Our parliamentarians need to be more OUTSPOKEN in OPPOSITION to the creeping SECURITY AGENDA – it's not just about the taking of liberties, it's EXPENSIVE too, and we can really make a case for NOT wasting millions and billions on security theatre.

We need to say that our aim of FAIRER TAX also means aiming for SIMPLER TAX – fewer loopholes, harder to dodge. Master Gideon has proved himself as much of a TINKERER as Mr Frown. We want to be saying we will cut through all the complex rules and make a tax system that people – not least the people at HMRC who have to run it – can actually understand.

And we need to speak more positively about FREEDOMS – freedom of speech, pushing the changes to libel laws much further; freedom to exchange and innovate on the web, reforming copyright laws to encourage creative talent, not monolithic rights holders, and supporting open-source programming though government and civil service choices; freedom from conformity, so let's talk more about ROLLING BACK the things that are illegal and less about making more crimes.
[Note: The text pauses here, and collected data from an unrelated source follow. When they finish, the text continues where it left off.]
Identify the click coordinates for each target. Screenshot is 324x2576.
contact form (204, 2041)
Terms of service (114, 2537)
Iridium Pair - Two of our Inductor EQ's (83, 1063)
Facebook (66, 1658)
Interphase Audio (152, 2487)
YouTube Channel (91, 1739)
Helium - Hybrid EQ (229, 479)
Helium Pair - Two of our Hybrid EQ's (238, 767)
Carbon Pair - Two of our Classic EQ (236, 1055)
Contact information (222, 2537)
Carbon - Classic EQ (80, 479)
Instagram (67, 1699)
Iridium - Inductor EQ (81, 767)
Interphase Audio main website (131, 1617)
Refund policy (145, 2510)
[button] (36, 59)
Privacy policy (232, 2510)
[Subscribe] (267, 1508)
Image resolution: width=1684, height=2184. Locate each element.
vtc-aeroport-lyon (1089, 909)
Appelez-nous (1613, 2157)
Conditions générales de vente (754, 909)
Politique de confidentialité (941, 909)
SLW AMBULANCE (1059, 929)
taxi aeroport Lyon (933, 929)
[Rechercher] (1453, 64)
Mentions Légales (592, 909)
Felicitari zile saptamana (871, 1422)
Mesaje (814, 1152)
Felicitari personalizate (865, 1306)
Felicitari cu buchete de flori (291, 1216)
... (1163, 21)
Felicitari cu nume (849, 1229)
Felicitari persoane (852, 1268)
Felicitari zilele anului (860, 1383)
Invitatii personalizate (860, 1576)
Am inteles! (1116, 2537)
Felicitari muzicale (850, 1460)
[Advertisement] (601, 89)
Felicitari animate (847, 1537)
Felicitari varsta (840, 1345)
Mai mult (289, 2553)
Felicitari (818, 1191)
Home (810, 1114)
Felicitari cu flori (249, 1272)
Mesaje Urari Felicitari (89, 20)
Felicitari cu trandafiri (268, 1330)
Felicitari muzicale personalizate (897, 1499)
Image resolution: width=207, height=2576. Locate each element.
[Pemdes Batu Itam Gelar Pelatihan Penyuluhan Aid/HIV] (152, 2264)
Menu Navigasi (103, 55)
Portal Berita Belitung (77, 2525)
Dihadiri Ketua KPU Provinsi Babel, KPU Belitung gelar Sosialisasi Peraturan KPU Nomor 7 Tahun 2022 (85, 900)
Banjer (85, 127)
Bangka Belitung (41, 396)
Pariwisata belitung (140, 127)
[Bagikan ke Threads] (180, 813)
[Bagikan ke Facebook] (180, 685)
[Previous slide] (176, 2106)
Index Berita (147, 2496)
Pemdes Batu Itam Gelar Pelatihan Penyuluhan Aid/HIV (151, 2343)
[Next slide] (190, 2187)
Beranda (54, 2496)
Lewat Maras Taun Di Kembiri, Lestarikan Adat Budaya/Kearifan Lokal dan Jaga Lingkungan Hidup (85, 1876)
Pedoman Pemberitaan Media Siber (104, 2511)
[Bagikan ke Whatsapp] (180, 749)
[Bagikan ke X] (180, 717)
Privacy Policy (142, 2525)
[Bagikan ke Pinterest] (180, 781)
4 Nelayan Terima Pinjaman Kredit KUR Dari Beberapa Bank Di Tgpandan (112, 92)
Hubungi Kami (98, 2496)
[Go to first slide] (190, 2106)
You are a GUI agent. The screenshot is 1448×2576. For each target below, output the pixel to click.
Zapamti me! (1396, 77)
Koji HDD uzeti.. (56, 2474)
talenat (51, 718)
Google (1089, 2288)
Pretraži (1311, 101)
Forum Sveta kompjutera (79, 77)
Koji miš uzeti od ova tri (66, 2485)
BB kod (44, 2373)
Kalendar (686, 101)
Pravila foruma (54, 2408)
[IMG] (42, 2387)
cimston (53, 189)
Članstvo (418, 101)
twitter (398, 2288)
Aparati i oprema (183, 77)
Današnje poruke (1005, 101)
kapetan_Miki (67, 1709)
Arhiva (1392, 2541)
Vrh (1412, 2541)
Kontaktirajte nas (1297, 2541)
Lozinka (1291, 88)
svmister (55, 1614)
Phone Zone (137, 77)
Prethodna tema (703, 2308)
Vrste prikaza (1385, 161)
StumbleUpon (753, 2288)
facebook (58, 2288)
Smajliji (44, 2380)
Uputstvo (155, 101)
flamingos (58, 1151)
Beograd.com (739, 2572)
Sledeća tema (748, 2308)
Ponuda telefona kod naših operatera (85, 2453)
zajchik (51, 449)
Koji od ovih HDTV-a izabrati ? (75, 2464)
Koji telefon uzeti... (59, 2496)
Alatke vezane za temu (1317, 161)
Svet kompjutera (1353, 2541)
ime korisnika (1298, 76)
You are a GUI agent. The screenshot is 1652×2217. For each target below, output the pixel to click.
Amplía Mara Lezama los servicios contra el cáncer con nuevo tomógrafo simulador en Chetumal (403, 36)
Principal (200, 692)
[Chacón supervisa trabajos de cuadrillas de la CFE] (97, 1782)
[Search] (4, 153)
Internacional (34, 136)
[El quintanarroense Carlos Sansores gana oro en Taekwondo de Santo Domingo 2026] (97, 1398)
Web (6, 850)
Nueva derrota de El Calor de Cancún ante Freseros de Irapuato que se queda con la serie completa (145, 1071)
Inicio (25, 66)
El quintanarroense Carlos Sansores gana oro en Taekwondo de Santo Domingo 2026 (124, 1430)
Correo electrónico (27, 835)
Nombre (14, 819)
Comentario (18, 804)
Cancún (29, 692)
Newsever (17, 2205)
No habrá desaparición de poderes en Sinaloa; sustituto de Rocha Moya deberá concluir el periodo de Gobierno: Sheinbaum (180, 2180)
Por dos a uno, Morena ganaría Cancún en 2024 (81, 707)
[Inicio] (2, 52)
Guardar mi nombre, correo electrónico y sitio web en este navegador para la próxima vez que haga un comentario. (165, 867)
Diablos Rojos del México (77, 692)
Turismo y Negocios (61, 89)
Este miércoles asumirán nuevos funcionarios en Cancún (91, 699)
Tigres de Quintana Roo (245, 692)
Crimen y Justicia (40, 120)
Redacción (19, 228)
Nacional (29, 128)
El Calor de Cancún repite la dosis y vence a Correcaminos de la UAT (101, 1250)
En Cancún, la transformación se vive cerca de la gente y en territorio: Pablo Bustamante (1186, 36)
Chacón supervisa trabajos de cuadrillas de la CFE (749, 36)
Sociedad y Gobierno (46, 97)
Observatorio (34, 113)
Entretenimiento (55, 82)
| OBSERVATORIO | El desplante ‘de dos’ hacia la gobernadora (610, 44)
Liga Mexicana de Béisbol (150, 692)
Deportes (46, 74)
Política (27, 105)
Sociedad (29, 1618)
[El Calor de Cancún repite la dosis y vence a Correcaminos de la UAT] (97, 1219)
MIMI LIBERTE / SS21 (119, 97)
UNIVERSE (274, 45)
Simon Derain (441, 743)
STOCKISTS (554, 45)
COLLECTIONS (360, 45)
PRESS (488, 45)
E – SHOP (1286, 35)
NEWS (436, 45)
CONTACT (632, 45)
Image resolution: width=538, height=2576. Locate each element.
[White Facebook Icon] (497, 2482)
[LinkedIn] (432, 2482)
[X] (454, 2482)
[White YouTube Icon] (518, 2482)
The law should be there to PROTECT people, not INTRUDE on and PUNISH them for being different.

And while were' about it, we should be much more positive about how HUMAN RIGHTS are a GOOD THING. And that they are GOOD RIGHTS to HAVE: the right to NOT BE KILLED; the right to NOT BE LOCKED UP without a fair trial and a good reason; the right to HOLD OPINIONS; the right to MEET OTHER PEOPLE. They're all very simple. And people DO NOT lose their human rights – not even very bad people, in fact ESPECIALLY not very bad people – because YOU wouldn't want to be in IRAN or KOREA or RUSSIA or GUANTANAMO and suddenly told that you've lost YOUR human rights! ALL humans have human rights, and if you say otherwise, you're saying people are SUB-human and, well, there was a WAR about that.

Basically, we need to say why Liberal Democrats will make things BETTER!


So let's play FLUFFY NOSTRADAMUS for a second.

Mr Stephen Tall says we shouldn't count on TOTAL Liberal Democrat Wipe-out at the next election, so what MIGHT happen?

The election of 2015 becomes increasingly interesting. Or rather the electionS of 2015. Because I think there's every chance that we will see at least two if not THREE(!) elections next time.

We and the Tories WILL lose seats, no doubt about it. But Labour won't have done enough to achieve a majority on their own. And they'll play SILLY-BUGGERS about doing a deal with surviving Liberal Democrats. So they will try and run a minority Government (what they secretly – and not so secretly – wanted all along). And it will collapse, possibly as soon as they try to get a Budget through the House and it triggers a Sterling crisis.

Repeat THAT a couple of times over the Summer and people might just start to get the message that Coalitions are better than Hard Labour's monomania too.



*Cornflakes were, of course, invented as a cure for... well, never minds that; "They're Grrrr...ievously contributing to the obesity crisis!" says a Labour spokesperson.